Line by line, retype the material exactly and leave each picture out.

::::

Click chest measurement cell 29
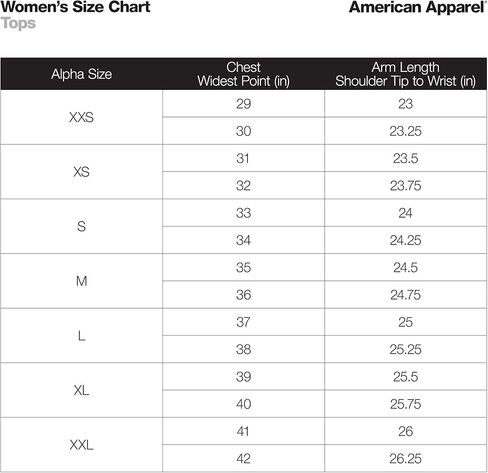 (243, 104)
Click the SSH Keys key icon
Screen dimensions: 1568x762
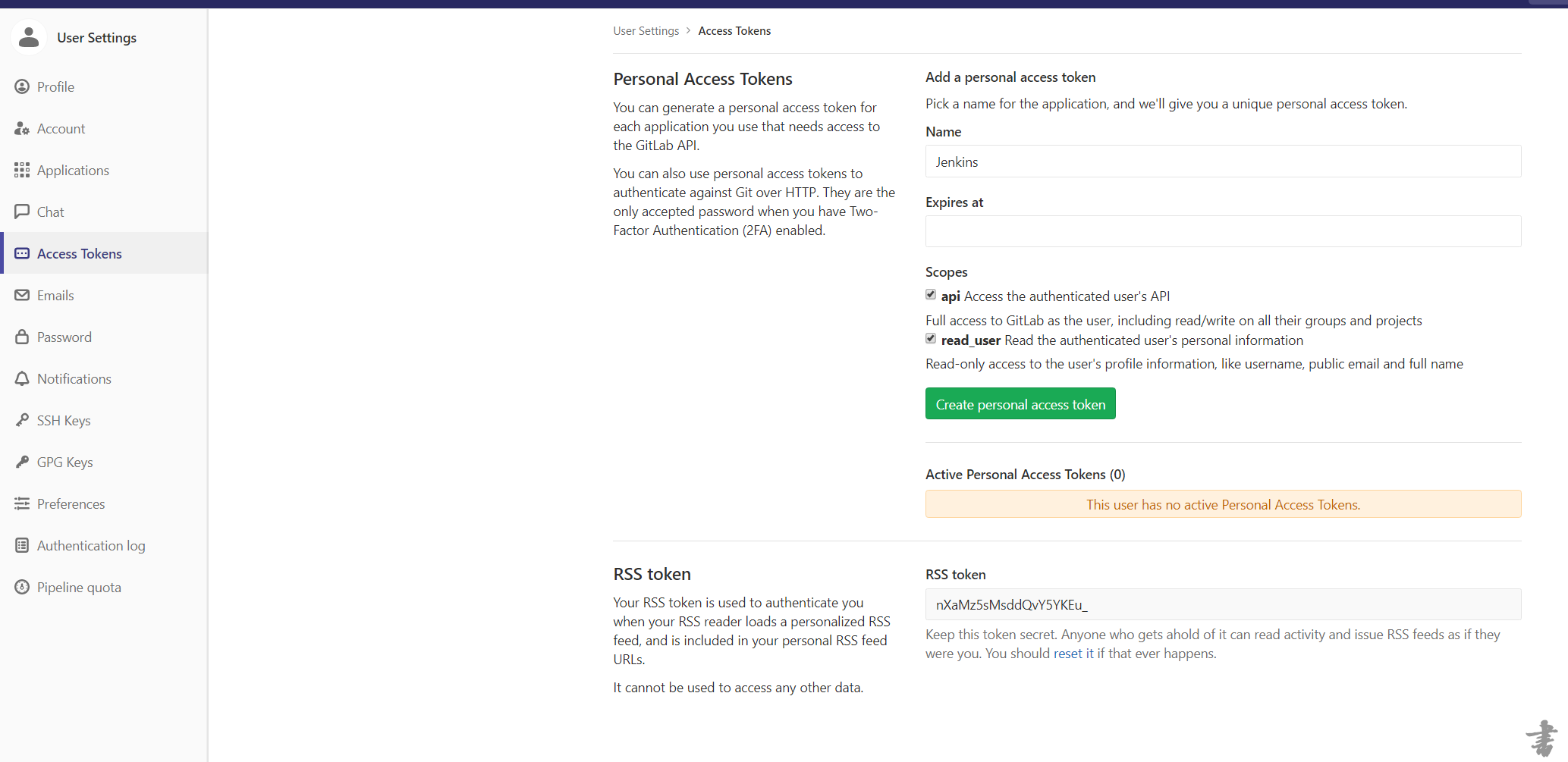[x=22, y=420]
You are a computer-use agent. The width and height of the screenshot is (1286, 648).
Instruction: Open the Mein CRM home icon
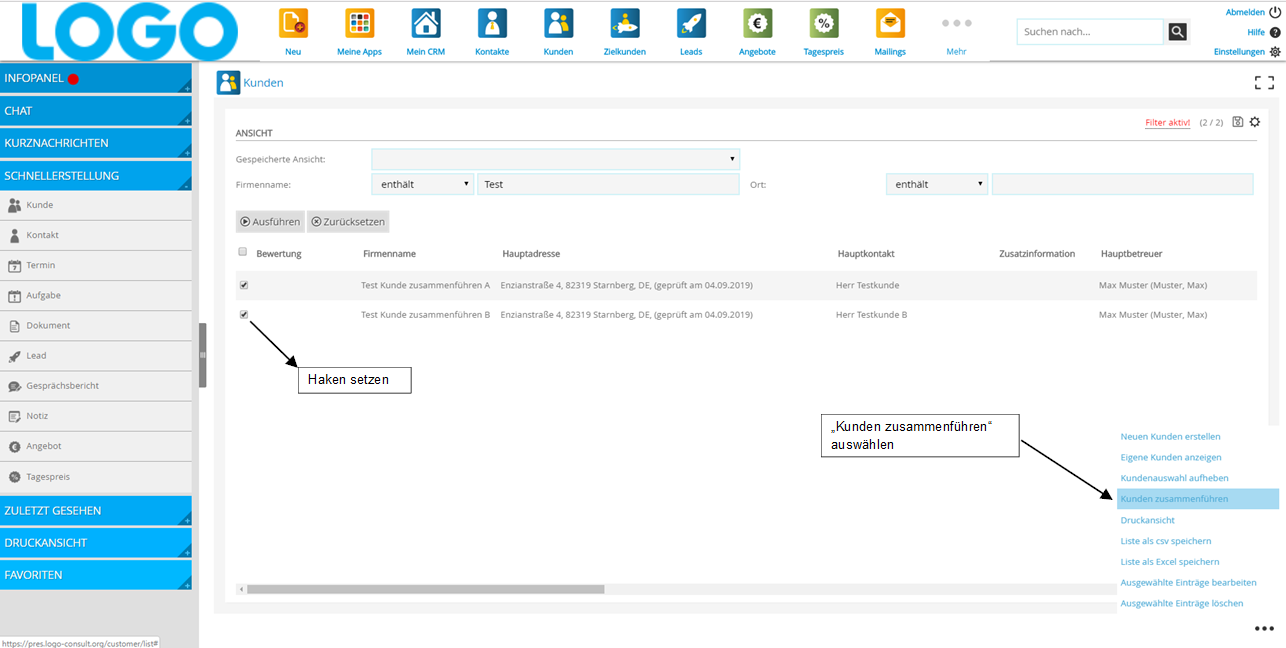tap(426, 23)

::::

Answer section:
Click chest measurement cell 29
 (243, 104)
Click the SSH Keys key icon
Screen dimensions: 1568x762
[x=22, y=420]
You are a computer-use agent. The width and height of the screenshot is (1286, 648).
Instruction: Open the Mein CRM home icon
tap(426, 23)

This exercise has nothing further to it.